Small arrows indicate transfected cells co-labeled with CUX1 or FOXP2. Arrowheads indicate CUX1+ neurons that are not transfected. Large arrow for orientation with pial surface. Bar = 200 µm in all panels. A. Photomicrograph of upper lamina neurons from a rat transfected with Kiaa0319 shRNA. B. Photomicrograph of white matter border (dotted line) from a rat transfected with Kiaa0319 shRNA. C. Photomicrograph of white matter border (dotted line) from a rat transfected with Kiaa0319 shRNA. D. Photomicrograph of upper lamina neurons from a rat transfected with Dcdc2 shRNA. E. Photomicrograph of white matter border (dotted line) from a rat transfected with Dcdc2 shRNA. F. Photomicrograph of white matter border (dotted line) from a rat transfected with Dcdc2 shRNA. G. Photomicrograph of upper lamina neurons from a rat transfected with Dyx1c1 shRNA. H. Photomicrograph of white matter heterotopia (dotted line) from a rat transfected with Dyx1c1 shRNA. Str = Striatum. I. Photomicrograph of white matter heterotopia (dotted line) from a rat transfected with Dyx1c1 shRNA. Str = Striatum

Figure 4. Quantitative analysis of transfected neuron position.

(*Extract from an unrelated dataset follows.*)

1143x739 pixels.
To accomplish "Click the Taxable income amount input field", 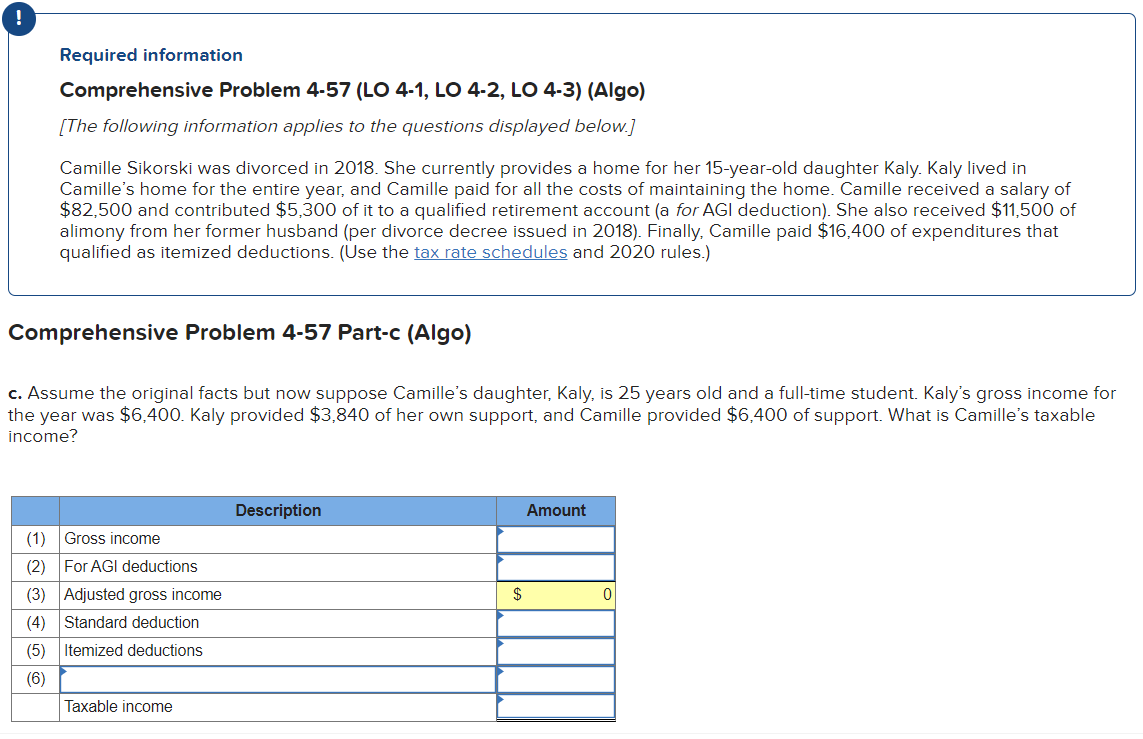I will pos(558,706).
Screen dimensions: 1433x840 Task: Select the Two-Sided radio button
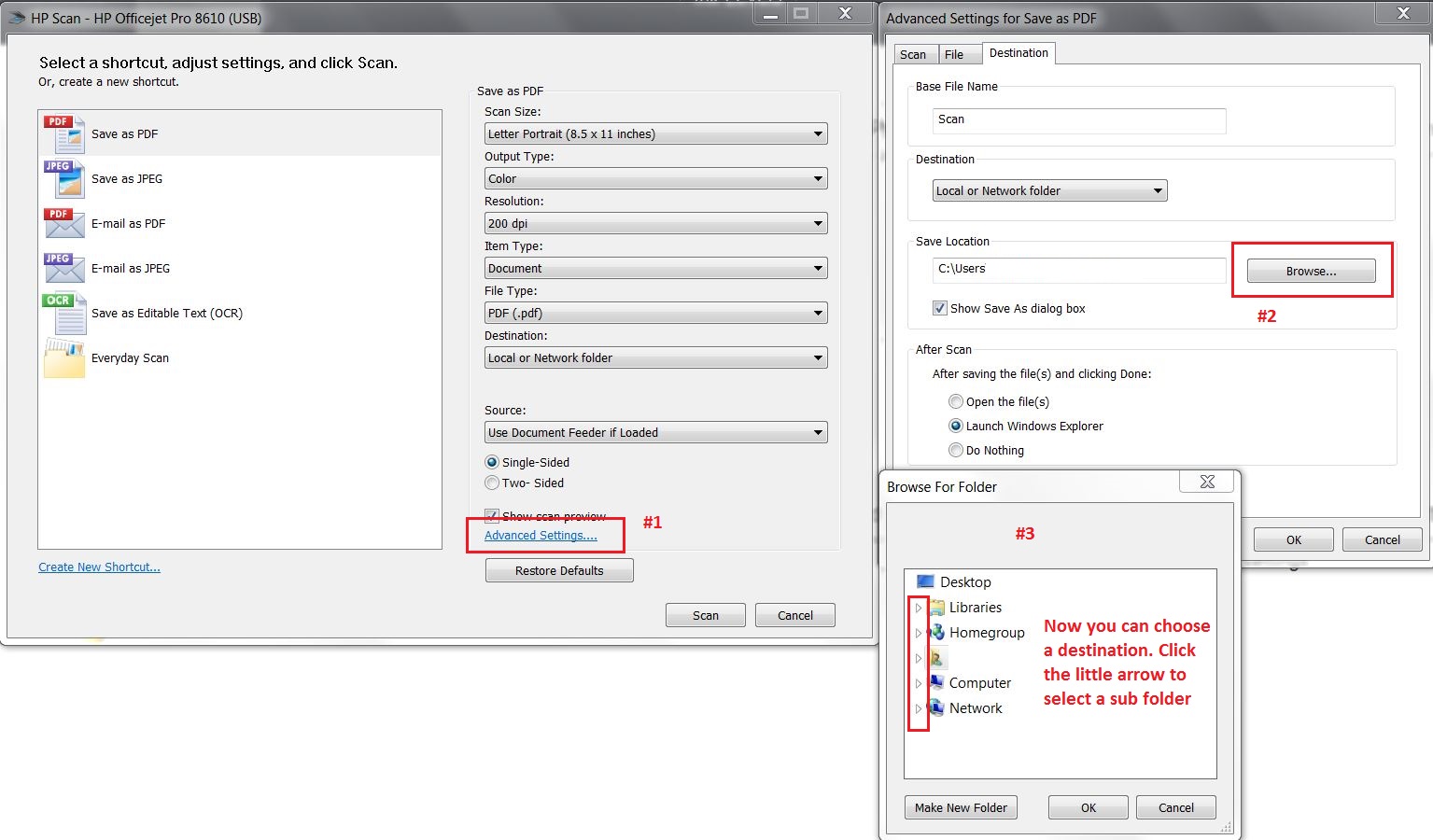492,483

A. Line chart showing mean laminar position of neurons transfected at E14.5. B. Histogram illustrating the mean percentage (+SEM) of transfected neurons that are unmigrated following E14.5 transfection. *Differs from control, P<.05. C. Histogram of mean (+SEM) average position of transfected neurons that migrated into the neocortex following E14.5 transfection. Horizontal lines indicate laminar boundaries. D. Line chart showing mean laminar position of neurons transfected at E15.5. E. Histogram illustrating the mean percentage (+SEM) of transfected neurons that are unmigrated following E15.5 transfection. *Differs from control, P<.05. F. Histogram of mean (+SEM) average position of transfected neurons that migrated into the neocortex following E15.5 transfection. Horizontal lines indicate laminar boundaries. *Differs from control, P<.05. G. Line chart showing mean laminar position of neurons transfected at E16.5. H. Histogram illustrating the mean percentage (+SEM) of transfected neurons that are unmigrated following E16.5 transfection. *Differs from control, P<.05. I. Histogram of mean (+SEM) average position of transfected neurons that migrated into the neocortex following E16.5 transfection. Horizontal lines indicate laminar boundaries.*Differs from control, P<.05.